AI framework tracks depression shifts from user social media posts
BERT models + temporal analysis spot mental health changes better than LLMs alone
A team of researchers (Belcastro, Gervino, Marozzo, Talia, Trunfio) have introduced a novel explainable AI framework designed to detect shifts in depression status from users' digital traces—such as social media posts, chats, and online interactions. The system organizes these timestamped traces into temporal trajectories that capture how mental health signals evolve over time, identifying phases of improvement, deterioration, or stability. At its core, the framework combines multiple BERT-based models to extract complementary signals across different dimensions: sentiment, emotion, and depression severity. These signals are then aggregated and analyzed to pinpoint meaningful change points. To boost interpretability, a large language model (LLM) generates concise, human-readable reports that describe the evolution of mental health signals and highlight key transitions.

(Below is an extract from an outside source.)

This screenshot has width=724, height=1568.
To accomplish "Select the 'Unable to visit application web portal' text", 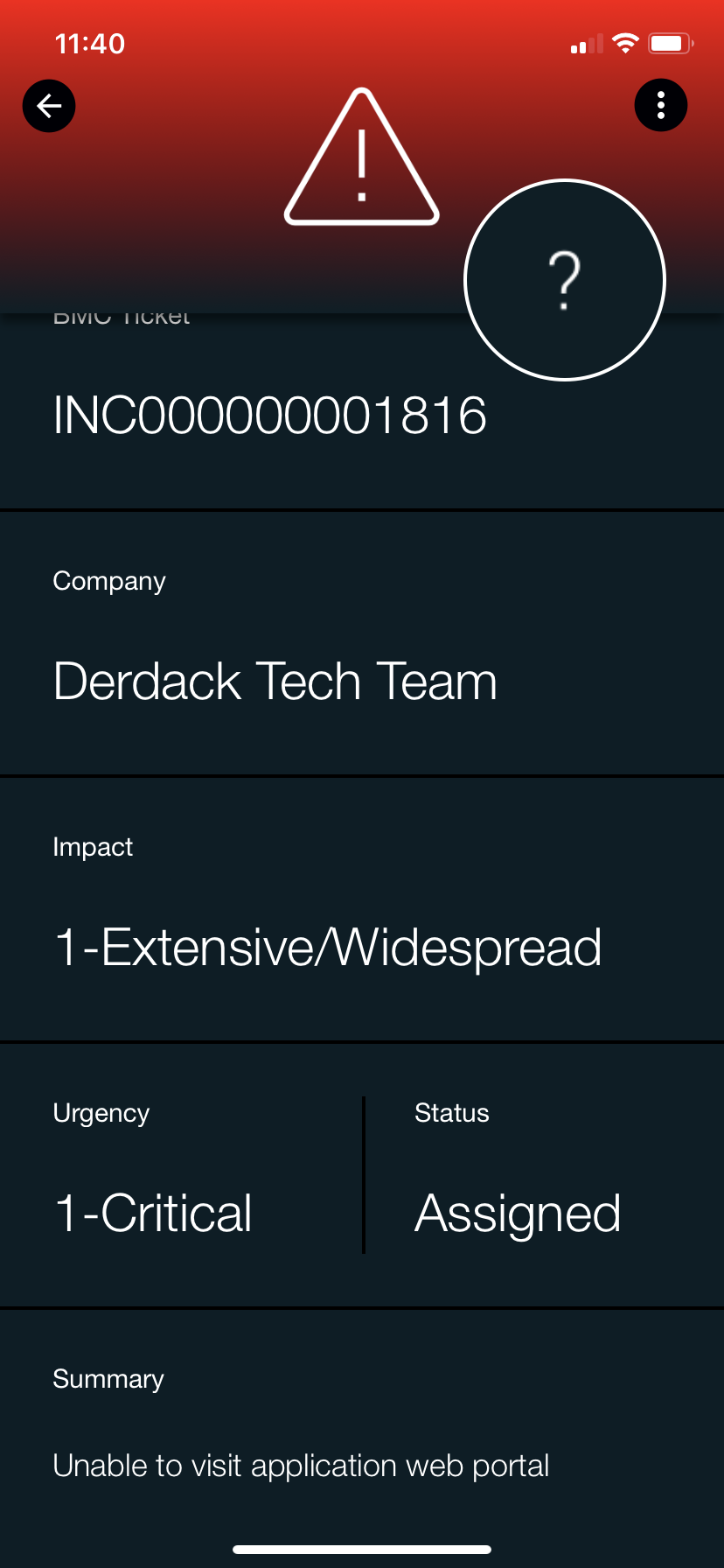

In evaluation on two social media datasets, the approach produced more coherent and informative summaries than direct LLM-based reporting, achieving higher coverage of user history, stronger temporal coherence, and improved sensitivity to change points. An ablation study confirmed that each component—especially temporal modeling and segmentation—contributes significantly to performance. The method provides an interpretable, non-clinical view of mental health signals over time, supporting research and decision-making without aiming at clinical diagnosis. This work represents a step forward in using AI to understand mental health from the digital footprints users leave behind.
- Framework uses multiple BERT-based models to extract sentiment, emotion, and depression severity signals from digital traces.
- Temporal trajectories and change point analysis detect shifts in mental state; LLM generates explainable reports.
- Outperforms direct LLM-based reporting on two social media datasets, with ablation confirming critical role of temporal modeling.
Why It Matters
Enables researchers to non-invasively track mental health trends from social data using interpretable AI, without clinical diagnosis.